7

Tanis

Dhane stood still, glowering, arms crossed over his broad chest, as the orc camp moved around them, busy with the day’s work. Tanis stood by, hands on his hips, pretending not to notice.

It didn’t look much different from his father’s normal fearsome expression. The camp’s stitcher had grudgingly left his loom and taken the few orcs and halflings injured by the huldira to the bathing springs to clean their wounds, and pack freshly pounded herbs into their bandages. Bianca had gone with them, to keep her troupe comfortable with their newly made acquaintances.

“A Halfling,”

Dhane grumbled after what must have been an hour of contemplation.

Tanis closed his eyes instead of rolling them. So it was settling in, then.

“Never in all history has our kind taken a Halfling as a mate.”

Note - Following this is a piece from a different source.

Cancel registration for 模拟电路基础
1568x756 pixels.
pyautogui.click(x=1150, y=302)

Tanis chewed the inside of his cheek a moment. He didn’t think that even Dhane knew all of history, much less every orc that had ever taken an unusual mate. But he did not contest his father’s thinking out loud. It might interrupt an epiphany forming.

“Then again, a fierce halfling.”

Tanis could have smiled with pride at that, but he kept it to himself. His mate was terrifically brave, putting herself on the line for people she cared about with barely a second thought.

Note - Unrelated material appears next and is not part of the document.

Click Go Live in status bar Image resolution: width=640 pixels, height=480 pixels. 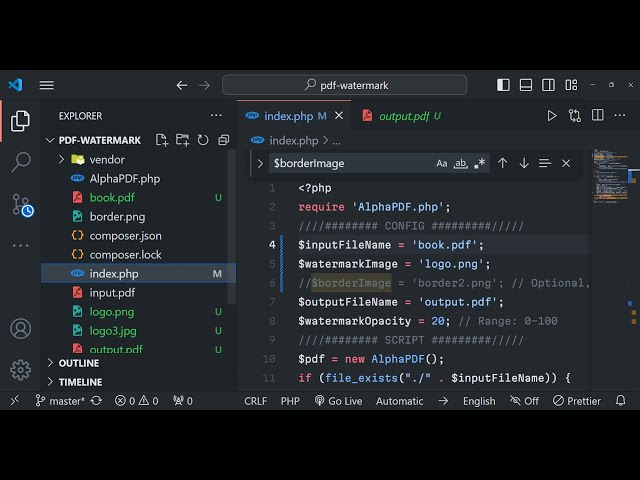(338, 401)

He watched his father’s expression from the corner of his eye, as Dhane’s face became contemplative. “How would that work? It wouldn’t. They’re too small.”

“Do not concern yourself,”

Tanis tried to answer dismissively, and that was his mistake.

Dhane wheeled around, turned his scrutiny fully upon Tanis. “What do you know?”

“Nothing. I… believe that it would not happen if it… wasn’t possible,”

Tanis replied, truly reaching for one word at a time as he built an excuse out of thin air.

“You don’t seem overly annoyed by this development.”

“Well. It’s like you always say. Can’t get upset at what you can’t change.”

Dhane grumbled and returned to his silent glowering.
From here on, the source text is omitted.